At an event that was very clearly aimed directly at the Kindle Fire this week, Barnes & Noble revealed their next-generation NOOK, named the NOOK Tablet and looking just as lovely as the original NOOK Color. So similar, in fact, that it's essentially the same design save the innards which are twice as powerful and the TINY change in chassis that makes it ever so slightly lighter and thinner. Below have a look at some hands-on accounts with the device from around the web.
David Carnoy of CNet has for the most part seen no distinct advantage in the NOOK Tablet over the Kindle Fire, the device's primary opponent, in anything other than the storage, which he speaks about thusly:
Storage: This is a big one. Even before I lay a finger on the Kindle Fire, its 8GB, non-expandable storage capacity gave me pause. (Of that 8GB, only 6GB is user accessible.) By doubling to 16GB out of the gate--and offering the ability to add up to 32GB additional storage via microSD--the Nook Tablet makes me less anxious about storing all of the books, magazines, apps, music, and videos I expect to need, without needing to worry about being within range of a Wi-Fi hotspot for real-time streaming from the cloud (as Amazon emphasizes on its product). Advantage: Nook Color (The Kindle's 8GB of space feels awfully thin compared to the Nook's spacious--and expandable--16GB.)
Joanna Stern of The Verge took note of the operating system similarities to the NOOK Color and gave some interesting insight on the Netflix integration:
In terms of the OS, not much has really changed on the interface front. You still have the bookshelf layout (yes, similar to the Kindle Fire) with apps and a carousel of books on the bottom. Double-tapping on the Nook hardware button on the front takes you to another list of core-apps, including the Browser and Settings. We went back to try and get some time with Netflix only to be unfortunately blocked in our efforts — the rep we spoke with wouldn't even open the app for us, citing bad wi-fi connection that would give a subpar impression. She repeatedly assured us that the Netflix UI was optimal (though wouldn't say if it was the same as the general Android app) and that both companies worked together to integrate into the device strongly (i.e. recommendations).

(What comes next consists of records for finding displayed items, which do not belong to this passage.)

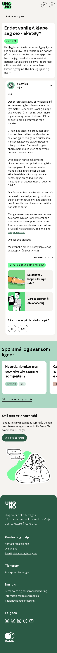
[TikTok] (13, 621)
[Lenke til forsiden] (7, 5)
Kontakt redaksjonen (17, 543)
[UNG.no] (28, 505)
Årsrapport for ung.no (17, 572)
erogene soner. (16, 232)
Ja (12, 328)
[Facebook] (25, 621)
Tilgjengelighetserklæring (20, 600)
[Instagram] (19, 621)
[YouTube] (31, 621)
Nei (23, 328)
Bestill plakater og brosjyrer (21, 553)
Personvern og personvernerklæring (26, 591)
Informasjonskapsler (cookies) (22, 595)
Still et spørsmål (14, 438)
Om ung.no (11, 548)
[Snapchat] (7, 621)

Brian Heater of Engadget notes how the NOOK Tablet appears so similar to the NOOK Color that it'd be difficult to tell them apart in a lineup, also mentioning how they're not quite ready for a true hands-on experience quite yet:
The new Nook Tablet certainly isn't all that new from an aesthetic standpoint, compared with the Nook Color. Walking into a store blind, it would be awfully tough to distinguish the devices -- though the Tablet is bit lighter, color wise. What separates Barnes & Noble's two higher end readers is largely internal. Unfortunately, the products being show off at today's event weren't quite ready for prime time. ... Unfortunately, we're going to have to spend a bit more time with a final version of the product before we feel comfortable recommending the Tablet, given its $50 premium over both the Nook Color and the Kindle Fire.

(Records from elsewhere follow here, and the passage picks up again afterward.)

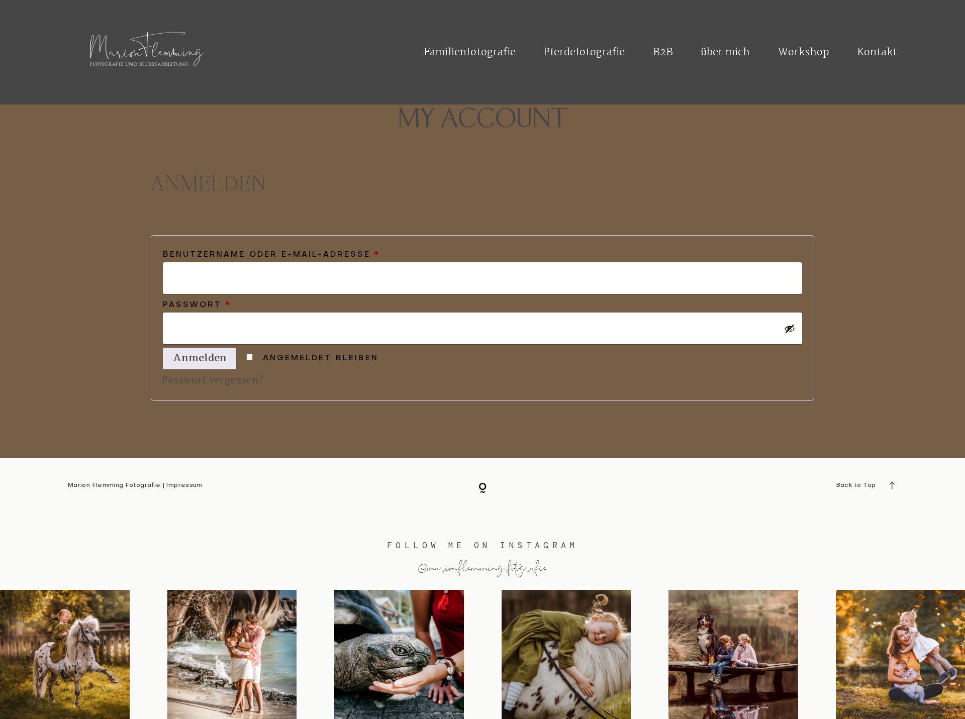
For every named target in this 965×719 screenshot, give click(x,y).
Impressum (184, 485)
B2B (663, 52)
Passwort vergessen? (212, 380)
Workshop (803, 52)
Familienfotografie (470, 52)
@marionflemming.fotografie (482, 567)
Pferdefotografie (584, 52)
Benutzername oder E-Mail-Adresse (310, 254)
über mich (725, 52)
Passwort (236, 305)
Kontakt (877, 52)
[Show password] (789, 328)
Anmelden (200, 358)
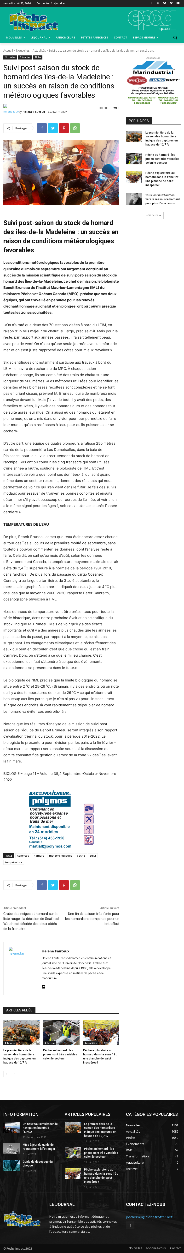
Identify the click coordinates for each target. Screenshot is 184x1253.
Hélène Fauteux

Steve Kovach of the Business Insider notes a couple of items including Marvel Comics and Netflix integration, noting here that the OS has been improved over the original NOOK Color:
Barnes & Noble partnered with Marvel Comics to bring graphic novels to the new Nook Tablet. You can swipe through each comic panel or zoom in on each one individually. … The Nook also integrates with Netflix. This notification center lets you know which movies are in your queue and recommends new ones to watch. … Here's the new home screen. It looks a lot better than the old OS, giving you access to your favorite apps and publications.
So we'll have to wait for a more final-hardware version of the device to get a real perfect impression of what we're dealing with, is what's to be taken away from this situation. That and Netflix has hits claws firmly implanted in the NOOK Tablet's guts. Also note: images in this post are either from Barnes & Noble or were photographed by the publications they appear below.